Three universities asked a federal court in Detroit on Monday to delay a new state ban on public affirmative action programs until after this year’s admissions and financial aid cycles.

The University of Michigan, Michigan State University and Wayne State University want to complete their annual admissions and financial aid cycles using the standards that were in effect when the process began earlier this year.

The voter-approved initiative to ban the use of race and gender preferences in university admissions and government hiring is to take effect Dec. 23.

The University of Michigan’s admissions process begins in the summer when applications are sent to prospective students and counselors. It ends the following May. So far, the school has received nearly 16,000 applications.

“It would be extremely difficult, and unfair to prospective students, to change our admissions and financial aid processes in midstream,” UM President Mary Sue Coleman said in a news release.

The Michigan Civil Rights Initiative, the group that organized and supported the initiative, says universities have had adequate time since the November election to get ready for the change.

“This is at best horrible planning by the universities, and at worst an attempt to evade the voters,” says state Rep. Leon Drolet, R-Macomb, a member of the group.

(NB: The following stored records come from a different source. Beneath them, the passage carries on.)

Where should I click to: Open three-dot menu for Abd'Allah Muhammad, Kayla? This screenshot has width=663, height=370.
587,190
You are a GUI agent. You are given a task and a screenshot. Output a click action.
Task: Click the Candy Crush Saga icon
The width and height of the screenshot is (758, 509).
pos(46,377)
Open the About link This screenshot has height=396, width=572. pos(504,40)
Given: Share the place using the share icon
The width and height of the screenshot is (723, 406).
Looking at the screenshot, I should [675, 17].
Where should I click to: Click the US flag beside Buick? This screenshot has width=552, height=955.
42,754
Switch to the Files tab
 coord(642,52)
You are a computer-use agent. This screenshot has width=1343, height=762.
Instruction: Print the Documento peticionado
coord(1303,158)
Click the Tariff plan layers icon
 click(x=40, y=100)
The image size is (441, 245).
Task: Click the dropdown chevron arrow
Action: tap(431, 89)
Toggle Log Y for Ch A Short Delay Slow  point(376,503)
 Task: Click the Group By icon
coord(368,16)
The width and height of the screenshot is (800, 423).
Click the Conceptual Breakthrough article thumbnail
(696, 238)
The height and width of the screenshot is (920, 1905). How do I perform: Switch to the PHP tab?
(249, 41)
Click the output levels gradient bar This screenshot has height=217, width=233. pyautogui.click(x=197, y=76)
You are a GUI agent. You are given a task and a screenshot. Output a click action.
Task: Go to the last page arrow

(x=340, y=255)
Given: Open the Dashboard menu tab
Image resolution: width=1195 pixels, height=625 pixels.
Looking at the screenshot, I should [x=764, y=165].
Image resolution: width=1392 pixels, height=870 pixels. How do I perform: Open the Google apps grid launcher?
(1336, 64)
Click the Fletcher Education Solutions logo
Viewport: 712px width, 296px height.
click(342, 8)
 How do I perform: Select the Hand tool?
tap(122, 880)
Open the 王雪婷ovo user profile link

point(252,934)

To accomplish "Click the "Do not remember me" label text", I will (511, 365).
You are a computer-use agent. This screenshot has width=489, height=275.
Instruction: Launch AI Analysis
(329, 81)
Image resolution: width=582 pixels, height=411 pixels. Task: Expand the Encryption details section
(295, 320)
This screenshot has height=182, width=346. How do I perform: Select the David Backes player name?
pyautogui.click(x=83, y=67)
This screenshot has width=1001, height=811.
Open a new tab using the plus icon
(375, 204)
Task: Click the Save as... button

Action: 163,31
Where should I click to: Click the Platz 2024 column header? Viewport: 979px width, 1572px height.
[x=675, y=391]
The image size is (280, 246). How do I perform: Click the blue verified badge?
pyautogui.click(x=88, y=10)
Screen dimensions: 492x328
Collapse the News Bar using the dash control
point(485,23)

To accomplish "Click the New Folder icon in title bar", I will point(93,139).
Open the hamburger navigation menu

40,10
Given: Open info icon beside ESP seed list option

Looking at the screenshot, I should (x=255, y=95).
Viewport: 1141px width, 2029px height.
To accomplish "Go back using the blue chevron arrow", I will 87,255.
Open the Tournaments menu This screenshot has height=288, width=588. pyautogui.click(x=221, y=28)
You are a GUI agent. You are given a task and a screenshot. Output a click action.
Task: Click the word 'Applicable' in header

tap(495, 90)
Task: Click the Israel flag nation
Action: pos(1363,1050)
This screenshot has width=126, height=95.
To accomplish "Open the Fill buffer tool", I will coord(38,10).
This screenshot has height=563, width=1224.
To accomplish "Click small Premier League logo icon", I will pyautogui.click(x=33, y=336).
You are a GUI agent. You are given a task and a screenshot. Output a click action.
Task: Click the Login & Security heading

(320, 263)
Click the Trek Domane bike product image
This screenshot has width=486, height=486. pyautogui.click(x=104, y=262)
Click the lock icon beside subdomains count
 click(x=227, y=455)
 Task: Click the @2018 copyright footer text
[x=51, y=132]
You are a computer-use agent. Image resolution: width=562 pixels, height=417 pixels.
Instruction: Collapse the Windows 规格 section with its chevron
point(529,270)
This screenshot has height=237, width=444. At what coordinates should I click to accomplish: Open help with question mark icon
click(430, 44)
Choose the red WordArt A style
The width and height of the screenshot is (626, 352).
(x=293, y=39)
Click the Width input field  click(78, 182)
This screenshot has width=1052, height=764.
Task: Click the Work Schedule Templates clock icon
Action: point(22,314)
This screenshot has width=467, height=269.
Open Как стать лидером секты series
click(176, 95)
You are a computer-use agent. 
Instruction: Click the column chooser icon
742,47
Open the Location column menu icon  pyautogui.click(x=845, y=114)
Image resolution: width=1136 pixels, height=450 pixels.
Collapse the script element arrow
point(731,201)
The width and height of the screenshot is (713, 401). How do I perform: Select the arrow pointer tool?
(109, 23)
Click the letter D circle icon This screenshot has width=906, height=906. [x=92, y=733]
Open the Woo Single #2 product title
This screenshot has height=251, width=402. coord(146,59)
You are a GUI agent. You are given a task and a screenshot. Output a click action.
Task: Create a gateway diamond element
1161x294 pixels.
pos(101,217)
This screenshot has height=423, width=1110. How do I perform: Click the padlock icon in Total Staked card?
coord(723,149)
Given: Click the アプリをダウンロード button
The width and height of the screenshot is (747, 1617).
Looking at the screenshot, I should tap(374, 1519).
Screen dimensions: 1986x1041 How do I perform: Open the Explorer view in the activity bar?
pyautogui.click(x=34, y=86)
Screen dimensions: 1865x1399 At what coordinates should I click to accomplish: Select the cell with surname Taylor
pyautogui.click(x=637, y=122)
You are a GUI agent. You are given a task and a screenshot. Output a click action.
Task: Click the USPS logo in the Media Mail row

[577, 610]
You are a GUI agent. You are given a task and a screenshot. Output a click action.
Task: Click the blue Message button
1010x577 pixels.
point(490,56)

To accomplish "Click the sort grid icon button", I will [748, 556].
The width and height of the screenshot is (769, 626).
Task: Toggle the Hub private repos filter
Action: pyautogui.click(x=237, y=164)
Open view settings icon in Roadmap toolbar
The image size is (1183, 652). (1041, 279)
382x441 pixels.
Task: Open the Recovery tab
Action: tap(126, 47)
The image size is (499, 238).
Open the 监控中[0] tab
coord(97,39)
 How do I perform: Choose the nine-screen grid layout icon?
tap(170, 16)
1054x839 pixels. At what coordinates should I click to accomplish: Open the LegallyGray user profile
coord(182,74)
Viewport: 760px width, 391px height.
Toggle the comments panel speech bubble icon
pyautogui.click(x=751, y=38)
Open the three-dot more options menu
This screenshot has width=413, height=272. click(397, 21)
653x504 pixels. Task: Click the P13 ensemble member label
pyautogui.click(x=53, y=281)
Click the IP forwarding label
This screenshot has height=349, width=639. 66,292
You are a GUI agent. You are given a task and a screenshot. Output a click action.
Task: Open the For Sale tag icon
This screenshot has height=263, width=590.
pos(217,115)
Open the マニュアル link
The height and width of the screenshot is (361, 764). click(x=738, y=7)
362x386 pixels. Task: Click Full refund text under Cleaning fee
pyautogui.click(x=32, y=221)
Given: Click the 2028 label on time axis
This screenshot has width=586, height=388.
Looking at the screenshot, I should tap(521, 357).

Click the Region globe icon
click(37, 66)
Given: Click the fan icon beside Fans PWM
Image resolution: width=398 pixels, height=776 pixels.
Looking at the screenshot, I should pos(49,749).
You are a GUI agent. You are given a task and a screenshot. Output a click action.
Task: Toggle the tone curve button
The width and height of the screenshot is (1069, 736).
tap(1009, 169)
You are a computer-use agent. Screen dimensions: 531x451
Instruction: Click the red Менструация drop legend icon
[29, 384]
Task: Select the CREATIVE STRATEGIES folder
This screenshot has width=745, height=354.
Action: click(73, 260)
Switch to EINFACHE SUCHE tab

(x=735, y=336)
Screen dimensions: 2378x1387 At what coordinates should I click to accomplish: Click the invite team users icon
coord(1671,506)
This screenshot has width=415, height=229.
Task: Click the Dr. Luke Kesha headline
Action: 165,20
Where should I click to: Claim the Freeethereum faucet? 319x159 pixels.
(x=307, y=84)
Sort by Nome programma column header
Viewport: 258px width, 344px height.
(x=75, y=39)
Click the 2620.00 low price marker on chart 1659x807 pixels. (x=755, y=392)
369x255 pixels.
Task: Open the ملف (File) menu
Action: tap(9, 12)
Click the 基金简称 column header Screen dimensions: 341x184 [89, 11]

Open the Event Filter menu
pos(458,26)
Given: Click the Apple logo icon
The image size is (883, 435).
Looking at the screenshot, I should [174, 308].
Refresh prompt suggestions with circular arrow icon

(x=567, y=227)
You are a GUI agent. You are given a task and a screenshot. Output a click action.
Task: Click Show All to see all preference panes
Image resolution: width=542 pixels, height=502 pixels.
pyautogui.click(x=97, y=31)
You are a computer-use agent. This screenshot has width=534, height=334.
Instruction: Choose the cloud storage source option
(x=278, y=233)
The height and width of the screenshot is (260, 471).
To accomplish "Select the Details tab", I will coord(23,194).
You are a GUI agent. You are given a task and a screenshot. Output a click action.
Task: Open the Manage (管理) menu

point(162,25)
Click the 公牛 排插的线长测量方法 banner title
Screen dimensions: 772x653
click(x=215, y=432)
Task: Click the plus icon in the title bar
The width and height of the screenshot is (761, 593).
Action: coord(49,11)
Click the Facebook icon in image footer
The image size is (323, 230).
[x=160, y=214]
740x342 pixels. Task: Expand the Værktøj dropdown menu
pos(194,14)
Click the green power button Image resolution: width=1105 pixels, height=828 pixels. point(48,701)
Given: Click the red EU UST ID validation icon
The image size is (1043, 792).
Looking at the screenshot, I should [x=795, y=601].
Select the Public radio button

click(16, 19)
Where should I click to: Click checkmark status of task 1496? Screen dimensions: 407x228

After the initiative passed, Coleman said the university would try to finish this year’s admissions cycle under its current system, which considers race in selecting students. She said scholarship and financial aid promises made to students would be kept, and that no one on campus would lose a job because of the new law.

The initiative was approved by 58 percent of voters. The measure was prompted by a 2003 U.S. Supreme Court decision that upheld a general affirmative action policy at the University of Michigan’s law school but struck down the school’s undergraduate admissions formula, which awarded points based on race.

Courts have upheld a similar proposal passed in California a decade ago.